Question

Find the area of rectangle

Answer 1

Given:

The rectangle and a quarter circle fitting towards one side of the rectangle and a semi circle which has a tangent as well.

To find:

Area of the rectangle?

Solution:

The given figure can be labeled as shown in the attached diagram.

AB and CD are the length, let $AB = CD = l$

AD and BC are the breadth, let $AD = BC = b$

The formula for area of a rectangle is:

$Area = Length \times Breadth$

As per the dimensions of the given rectangle:

$Area =l \times b$

Let the radius of the smaller semi circle be $r$.

Then we can clearly see that:

$l = b + r+r\\\Rightarrow l = b+2r \\OR\\\Rightarrow r = \dfrac{l-b}{2} .... (1)$

The $\triangle DOF$ is a right angled triangle as per the property of a tangent to a circle.

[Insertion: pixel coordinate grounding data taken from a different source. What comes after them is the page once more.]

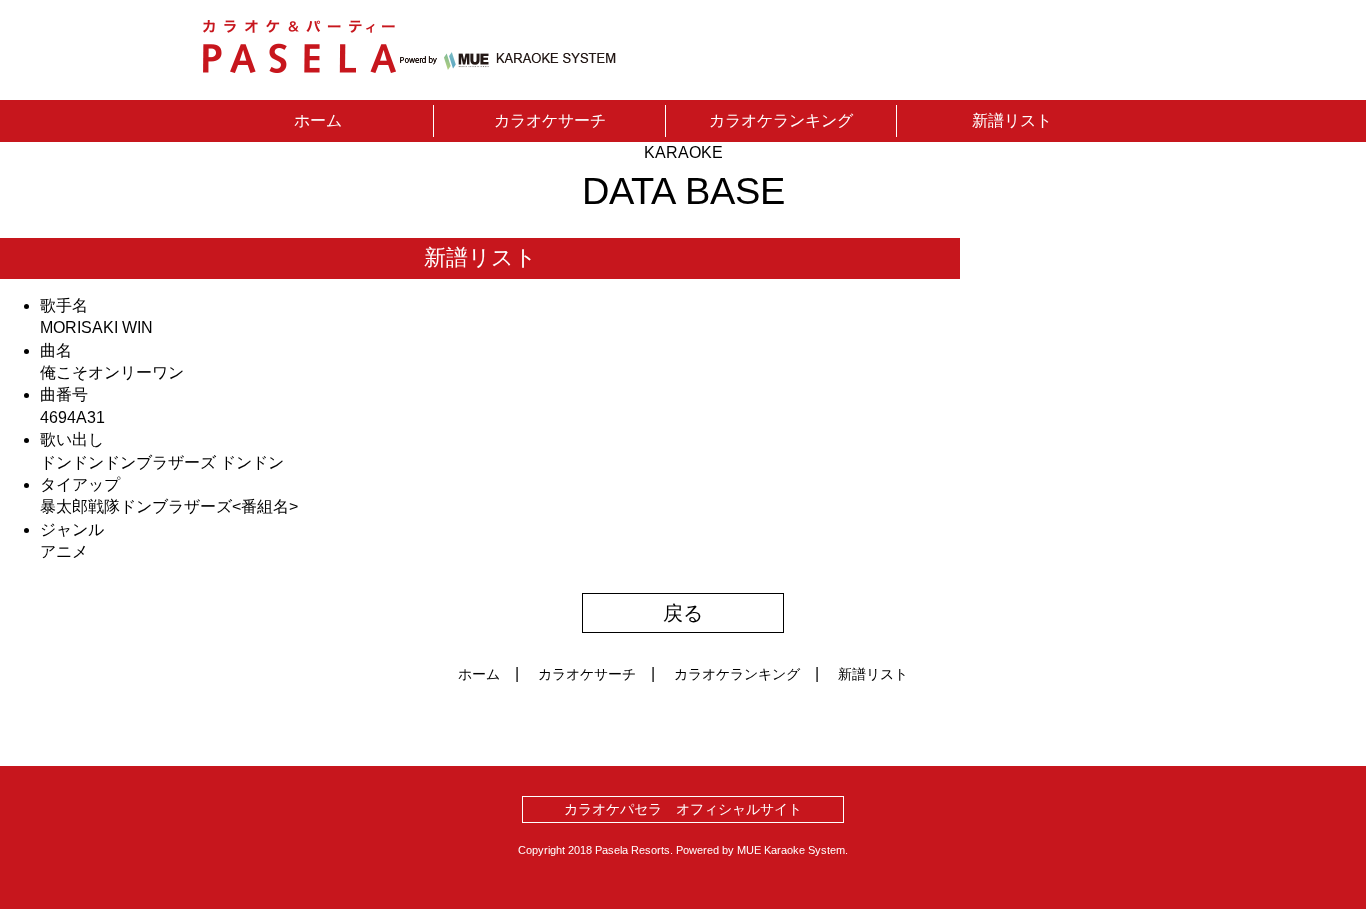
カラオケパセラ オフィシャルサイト (683, 809)
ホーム (318, 120)
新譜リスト (1012, 120)
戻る (683, 613)
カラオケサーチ (550, 120)
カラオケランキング (781, 120)
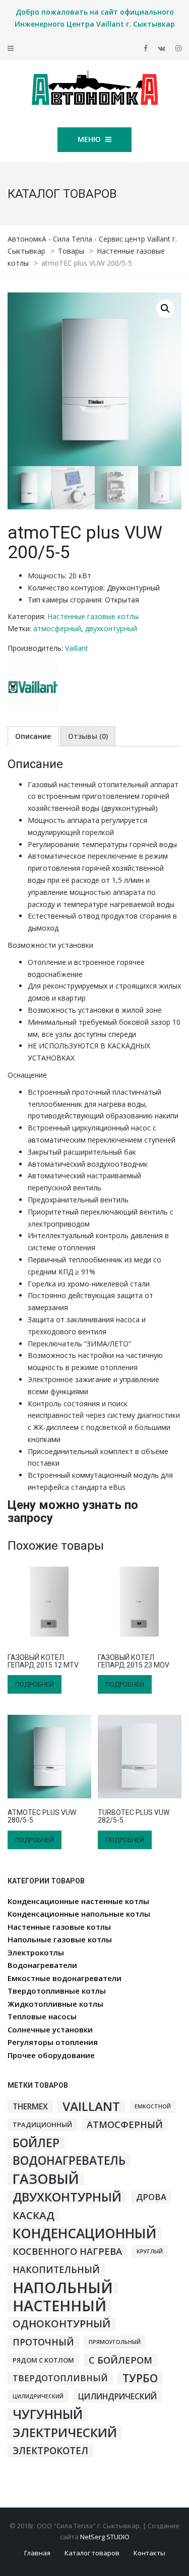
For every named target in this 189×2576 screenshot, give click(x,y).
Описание (33, 736)
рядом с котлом (43, 2360)
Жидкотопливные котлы (55, 2004)
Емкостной (153, 2106)
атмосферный (57, 628)
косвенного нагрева (67, 2251)
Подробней (34, 1684)
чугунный (48, 2414)
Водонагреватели (42, 1965)
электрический (65, 2432)
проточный (43, 2342)
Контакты (149, 2552)
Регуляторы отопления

And the right angle is at F.

Therefore, we can use Pythagorean Theorem in the $\triangle DOF$.

According to Pythagorean theorem:

$\text{Hypotenuse}^{2} = \text{Base}^{2} + \text{Perpendicular}^{2}\\\Rightarrow DO^{2} = DF^{2} + OF^{2}\\\Rightarrow (b+r)^2 = 5^2 +r^2\\\Rightarrow b^2+r^2+2br-r^2=25\\\Rightarrow b^2+2br=25\\\text{Using equation (1)}:\\\Rightarrow b^2+2b\dfrac{(l-b)}2=25\\\Rightarrow b^2+lb -b^2=25\\\Rightarrow \bold{l\times b = 25}$

Therefore, the area of the rectangle is $25\ cm^2$.